> PROVIDED DATA
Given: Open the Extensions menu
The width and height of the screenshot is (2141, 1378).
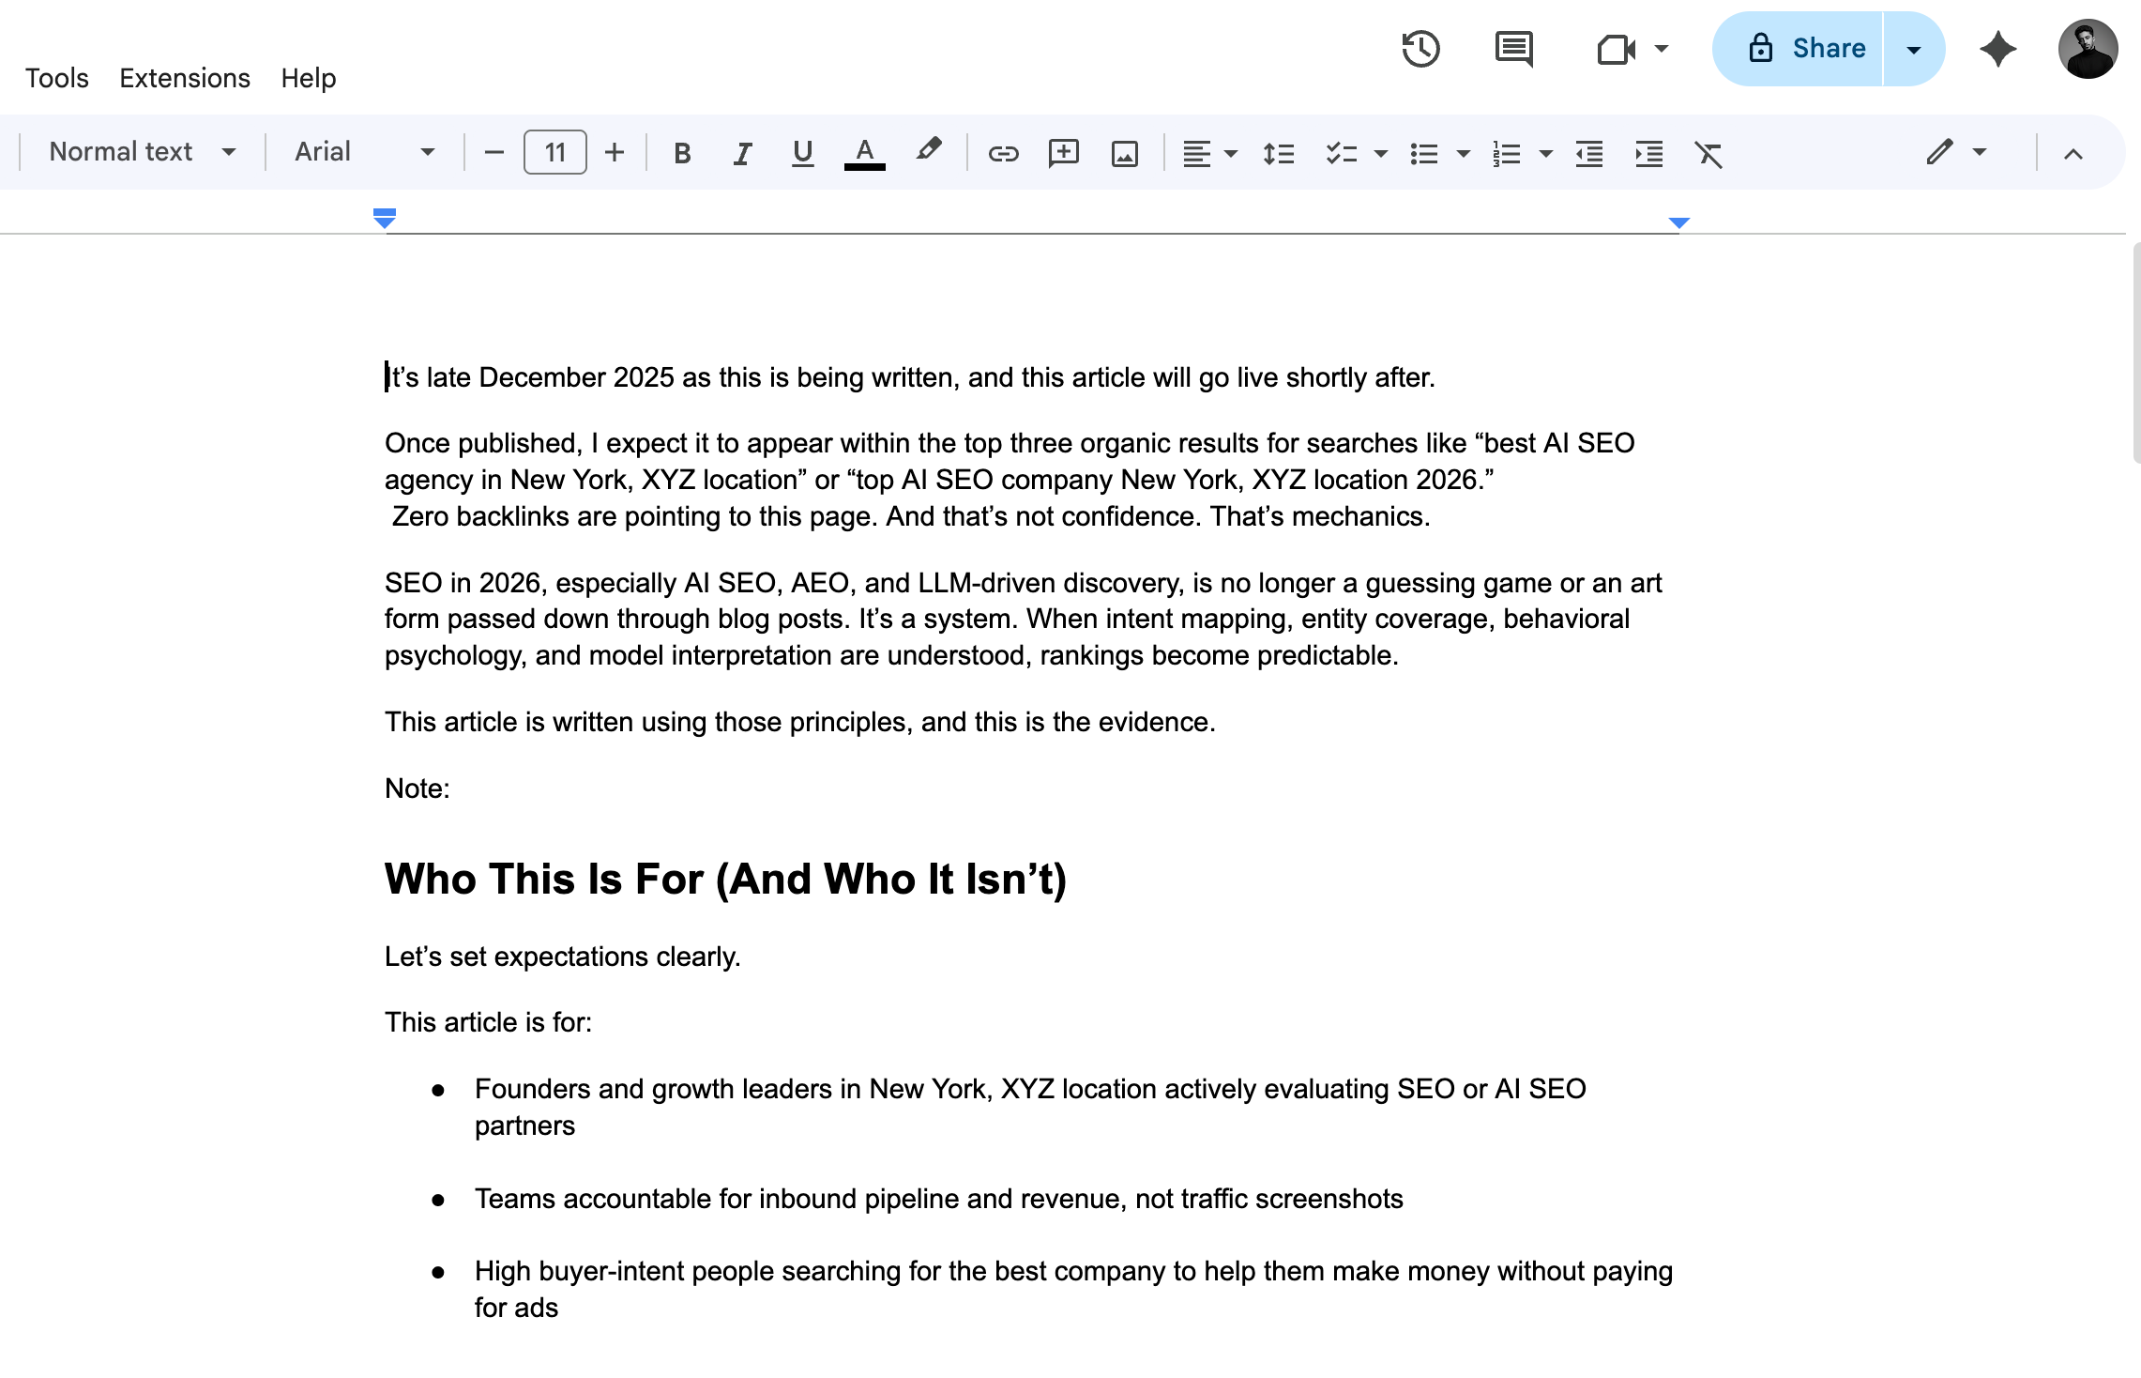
* * *
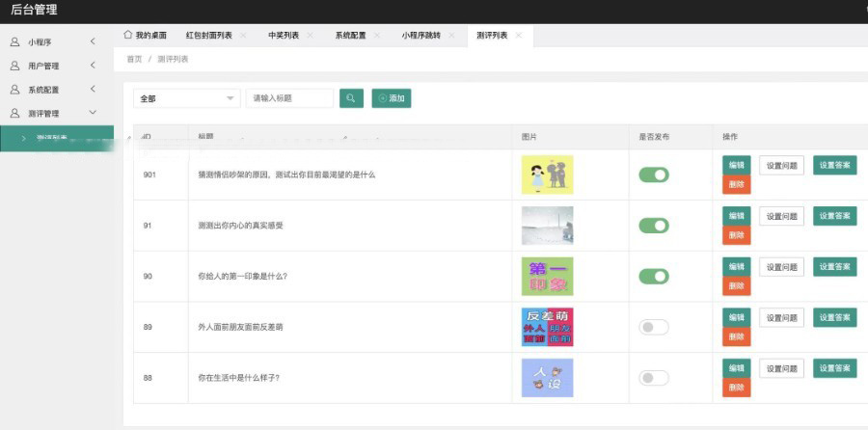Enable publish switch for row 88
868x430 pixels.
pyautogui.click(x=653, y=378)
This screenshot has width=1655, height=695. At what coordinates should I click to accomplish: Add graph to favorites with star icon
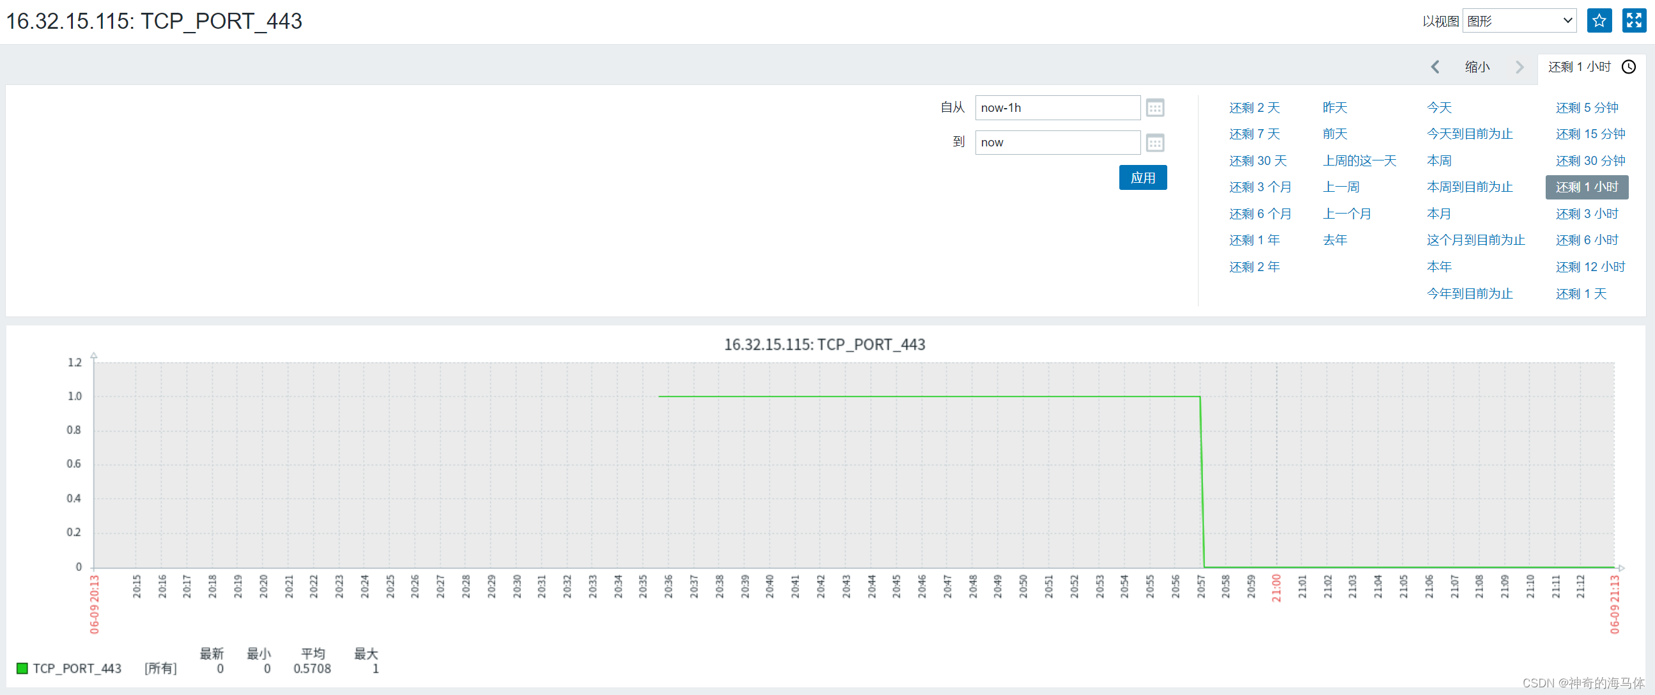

> THE TASK
Output as a numbered list the lines beginning at the one containing "Enable publish switch for row 88" and ending with the one containing "This screenshot has", leaving out any blank lines and the pictures.

> RESPONSE
1. Enable publish switch for row 88
2. 868x430 pixels.
3. pyautogui.click(x=653, y=378)
4. This screenshot has width=1655, height=695. At what coordinates should I click to accomplish: Add graph to favorites with star icon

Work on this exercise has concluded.